EDITOR’S LETTER
by Olivier Felicio, Editor-in-Chief

Welcome 2026. We are ready!
As you are going through this issue, one theme is impossible to ignore: 2026 is shaping up to be the year where the “value” conversation returns to the centre of the Canadian jewellery counter – value in metal, value in story, and value in service.
Gold has already rewritten the record book in 2025, and the tone for next year remains firmly constructive. Most major institutions are still modelling meaningful upside into late 2026, with many forecasts clustering around the US$5,000 range. Whether gold gets there smoothly or with volatility along the way, the message for jewellers is the same: replacement costs will stay high, pricing discipline will matter more, and the “sell the metal” mindset will be punished faster than ever.
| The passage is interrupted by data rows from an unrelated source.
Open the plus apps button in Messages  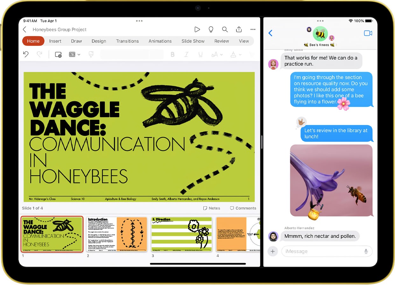pyautogui.click(x=272, y=251)
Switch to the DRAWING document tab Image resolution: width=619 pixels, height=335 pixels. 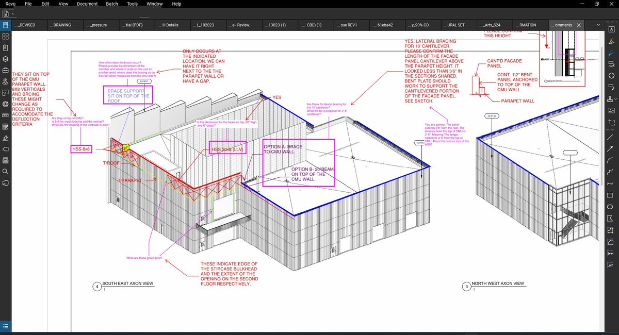pyautogui.click(x=60, y=25)

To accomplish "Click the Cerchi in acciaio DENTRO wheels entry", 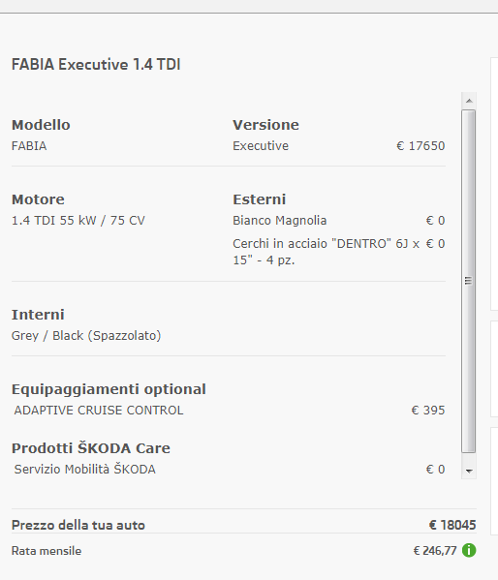I will [327, 252].
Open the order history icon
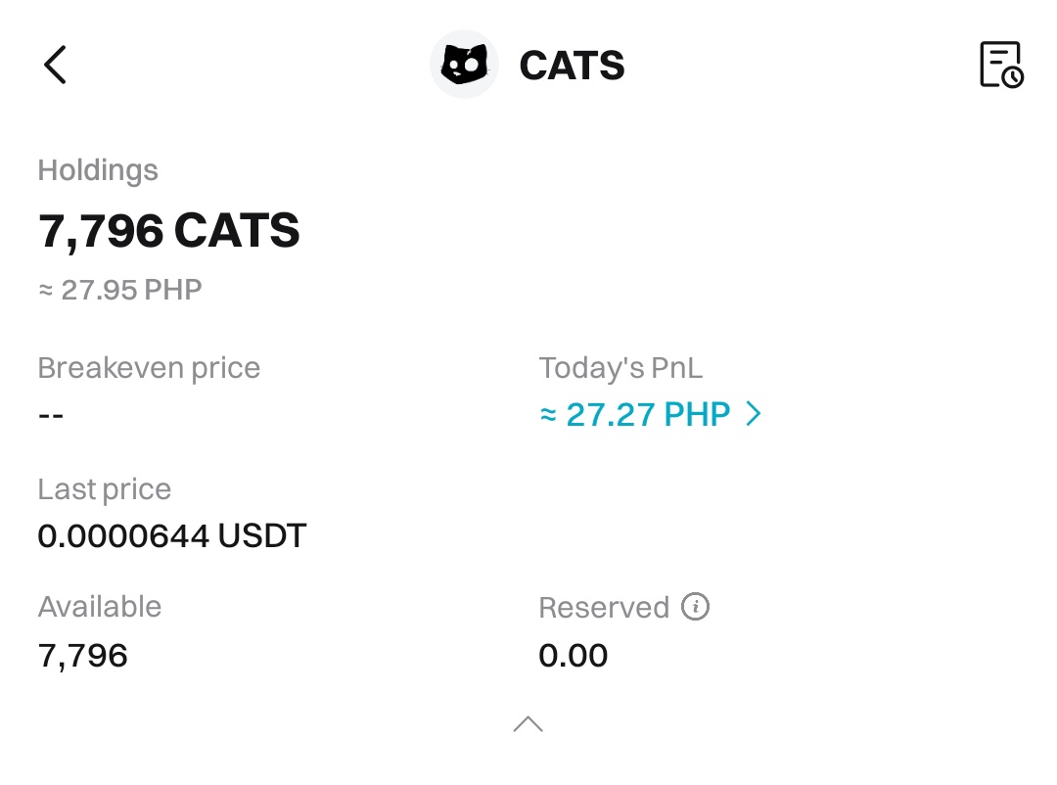This screenshot has width=1057, height=785. [x=1000, y=65]
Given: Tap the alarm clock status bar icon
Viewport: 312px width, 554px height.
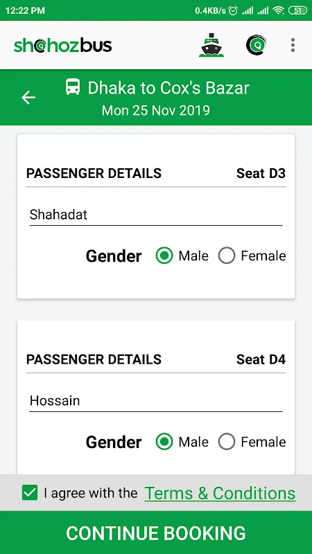Looking at the screenshot, I should (x=233, y=10).
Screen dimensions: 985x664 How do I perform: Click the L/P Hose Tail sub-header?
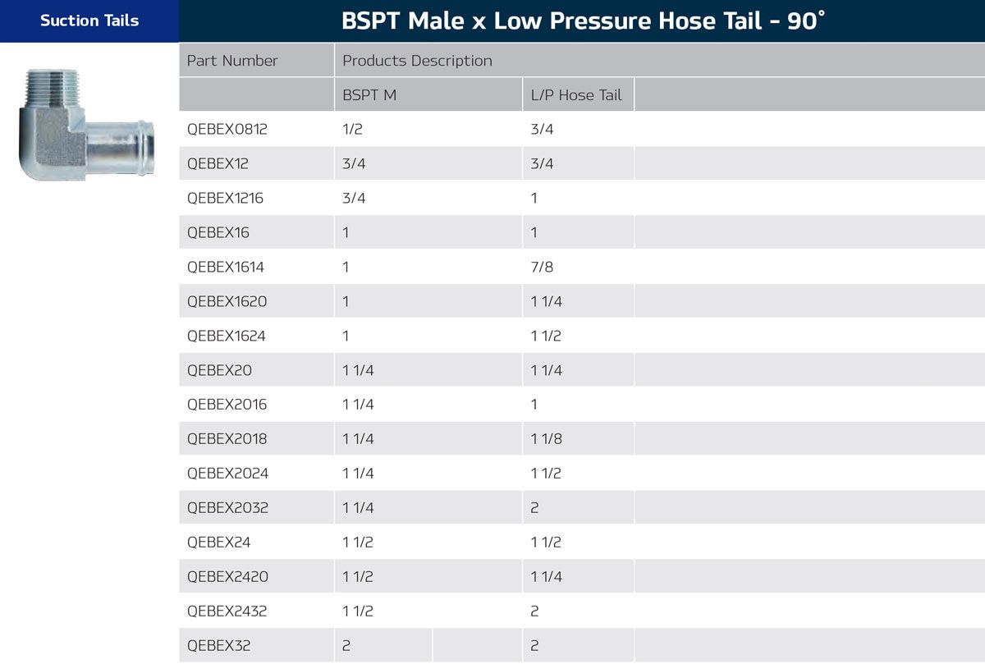click(576, 95)
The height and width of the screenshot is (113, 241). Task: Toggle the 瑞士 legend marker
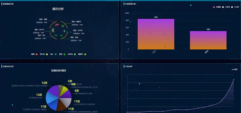pyautogui.click(x=56, y=54)
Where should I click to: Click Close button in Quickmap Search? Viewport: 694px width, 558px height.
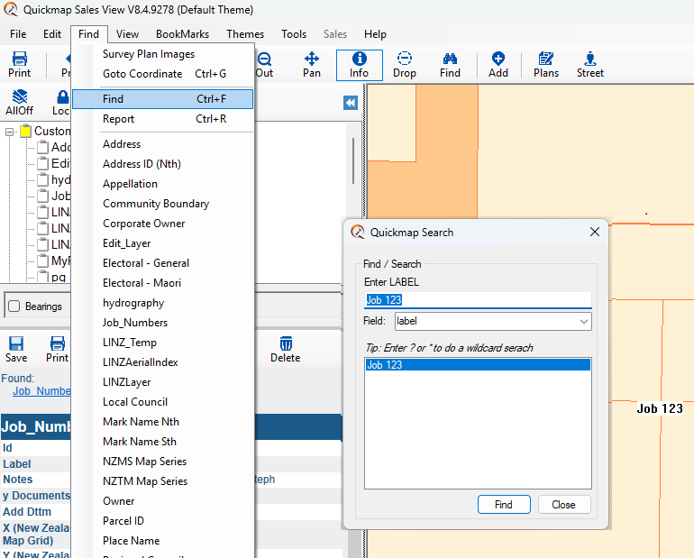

Where does that leave our industry? With urgency – and opportunity. Higher bullion compresses margins for anyone selling “metal first,” but it rewards jewellers who sell meaning: design, provenance, rarity, and the experience of buying. The retail picture is also becoming clearer. The luxury customer is still spending, but expects concierge-level guidance, faster turnaround, and confidence at the counter. Meanwhile, the old impulse entry point is fading. Customers are still buying, but they want fewer pieces that feel more intentional, more personal, and more lasting.
For 2026, I see three moves that will separate winners from the rest.
First, design for high gold. Negative space, smart engineering, and a deliberate mix of 14k and 10k where appropriate can protect affordability without sacrificing aesthetics. Pair that with confident education on wearability and long-term value so the customer understands what they’re buying, not just what it costs today.
Second, embrace the diamond bifurcation. Lab-grown continues to dominate the fashion moment, especially at accessible price points. Natural diamonds, however, win when the story is personal and the piece is built to last – especially with distinctive shapes, warmer tones, and vintage-inspired cuts that feel one-of-one rather than mass.
Third, run retail like a relationship business. In a high-cost environment, the winners will be the jewellers who operationalize trust: appointment-worthy service, consistent education, better follow-up, and tighter inventory discipline. When gold is expensive, cash trapped in slow sellers hurts more, and replenishment mistakes get costlier.
And yes, I’ll add one personal conviction. While many forecasts cluster near US$5,000 for 2026, I believe the longer arc can take gold materially higher – closer to US$8,000 – if currency concerns, fiscal stress, and ongoing global uncertainty persist. Consider it not a prediction carved in stone, but a reminder that gold’s role as both insurance and asset is back on the table.
From all of us at Canadian Jeweller, thank you for building this industry with us. May 2026 be prosperous, creative, and full of strong sells.